**Work instructions**
Output the entries below exactly as written, omitting pictures.

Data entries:
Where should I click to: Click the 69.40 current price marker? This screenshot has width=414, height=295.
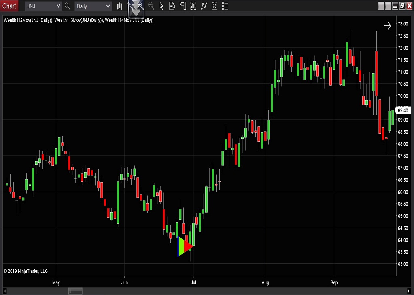point(403,110)
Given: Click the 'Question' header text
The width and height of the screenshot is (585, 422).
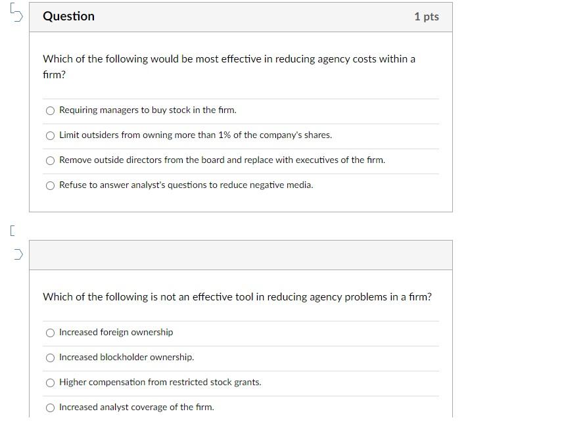Looking at the screenshot, I should [68, 16].
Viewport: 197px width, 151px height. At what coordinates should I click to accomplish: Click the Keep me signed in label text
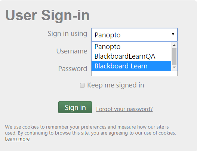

**Written solution**
Where should I click to: Click the 69.40 current price marker? This screenshot has width=414, height=295.
point(403,110)
Given: Click the 'Question' header text
The width and height of the screenshot is (585, 422).
Looking at the screenshot, I should [68, 16].
Viewport: 197px width, 151px height. At what coordinates should I click to accomplish: Click the Keep me signed in label text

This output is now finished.